## [REQUIRED TASKS]
1. In the audit report below on the incentive savings plan, who is responsible for the financial statements?
2. According to the audit report below on the incentive savings plan, why do generally accepted auditing standards require the auditors to plan and perform the audit? Answer in one to three sentences.

## [TEXT BLOCK]
Begin

Incentive Savings Plan:
We have audited the accompanying statements of net assets available for plan
participants of Factory Card Outlet of America Ltd. Incentive Savings Plan as of
December 31, 1996 and 1995, and the related statements of changes in net assets
available for plan participants for the years then ended. These financial
statements are the responsibility of the Plan's management. Our responsibility
is to express an opinion on these financial statements based upon our audits.
We conducted our audits in accordance with generally accepted auditing
standards. Those standards require that we plan and perform the audit to obtain
reasonable assurance about whether the financial statements are free of material
misstatement. An audit includes examining, on a test basis, evidence supporting
the amounts and disclosures in the financial statements. An audit also includes
assessing the accounting principles used and significant estimates made by
management, as well as evaluating the overall financial statement presentation.
We believe that our audits provide a reasonable basis for our opinion.
In our opinion, the financial statements referred to above present fairly, in
all material respects, the net assets available for plan participants of the
Plan as of December 31, 1996 and 1995, and the changes in net assets available
for plan participants for the years then ended in conformity with generally
accepted accounting principles.

End

## [GIVEN MATERIAL]

Begin

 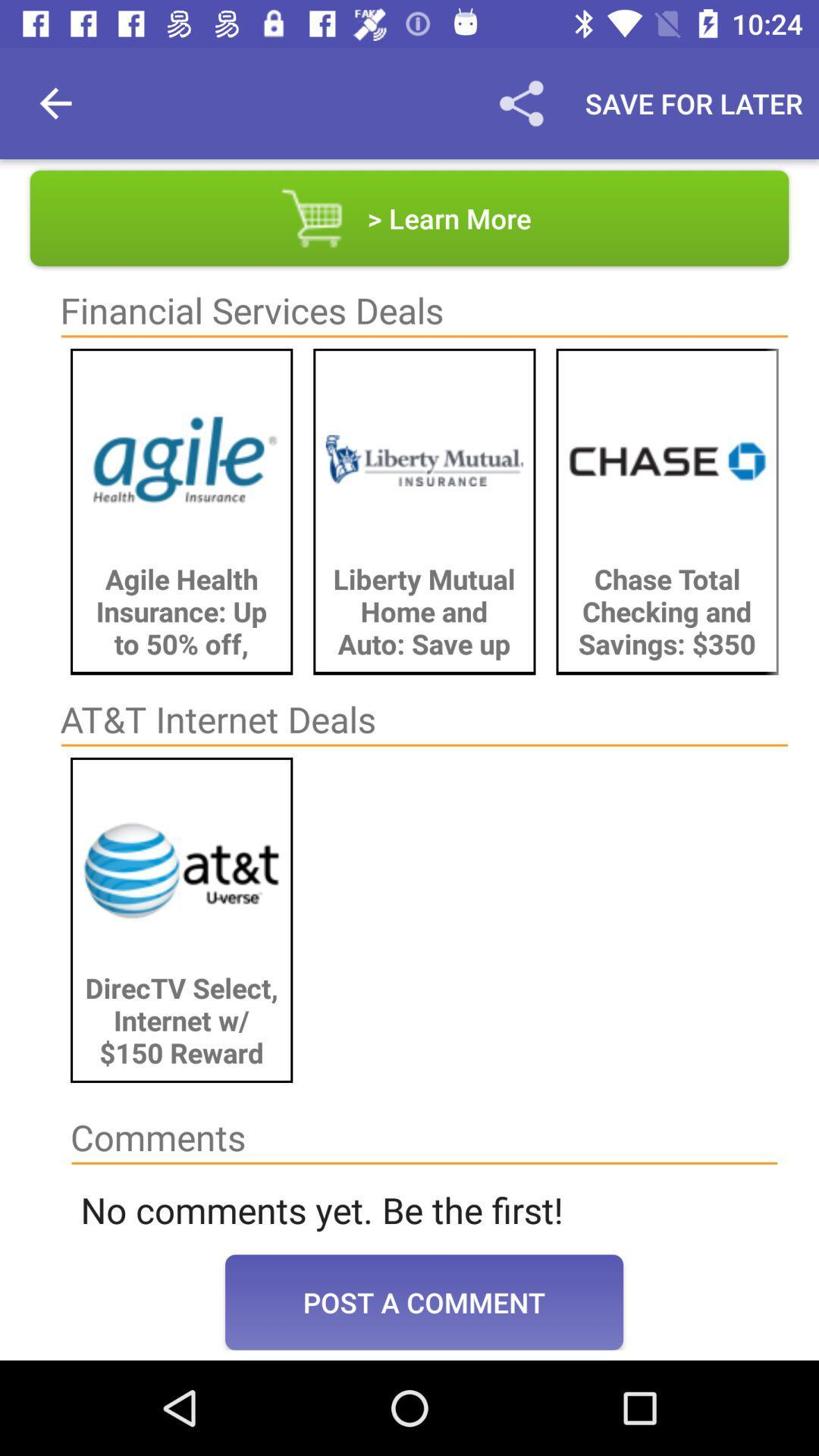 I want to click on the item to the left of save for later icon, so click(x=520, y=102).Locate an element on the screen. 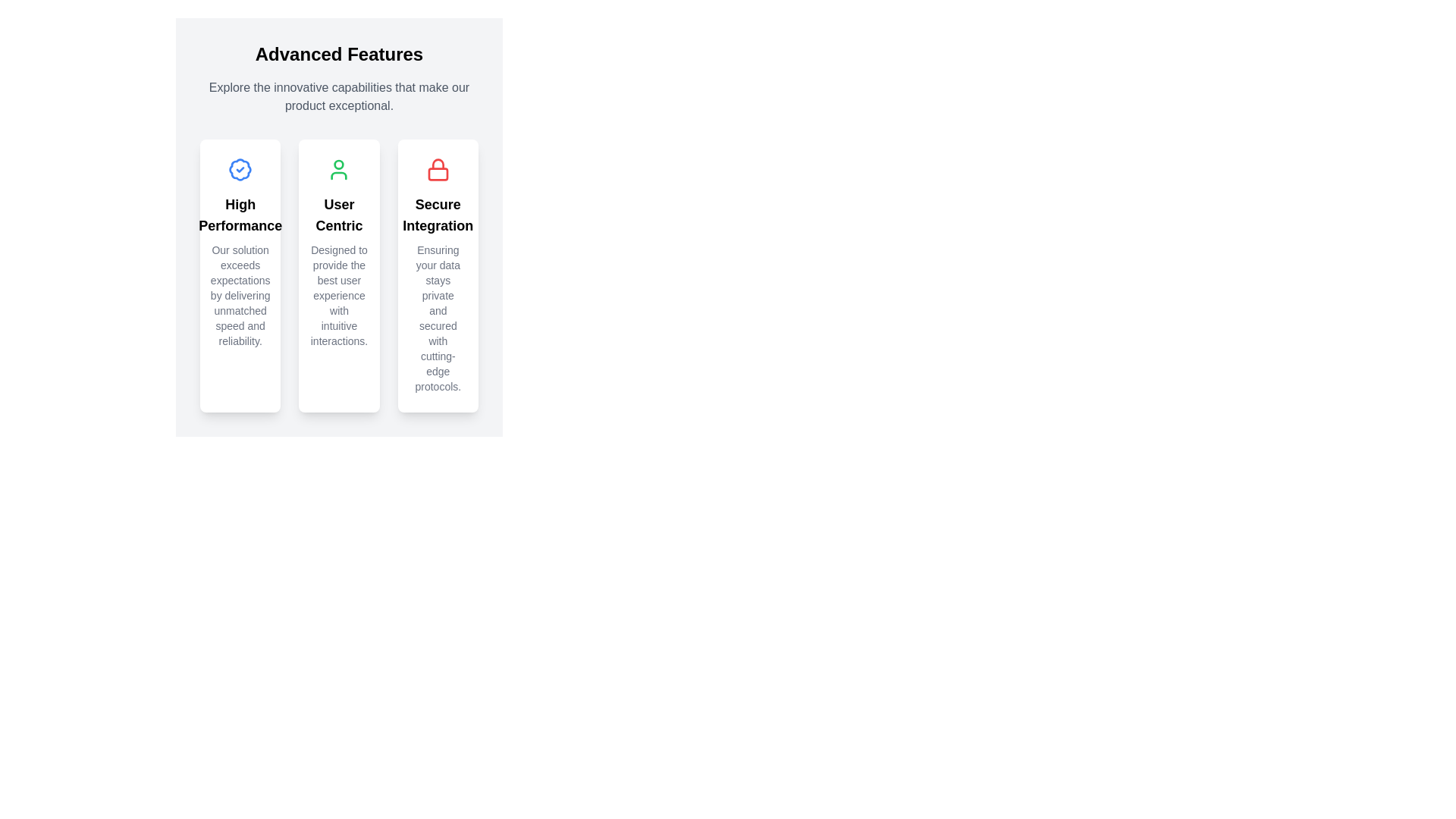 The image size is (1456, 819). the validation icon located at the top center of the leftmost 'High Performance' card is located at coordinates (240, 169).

End

## [ANSWERS PER TASK]
1. The Plan's management.

2. The standards require this so that the auditors obtain reasonable assurance about whether the financial statements are free of material misstatement.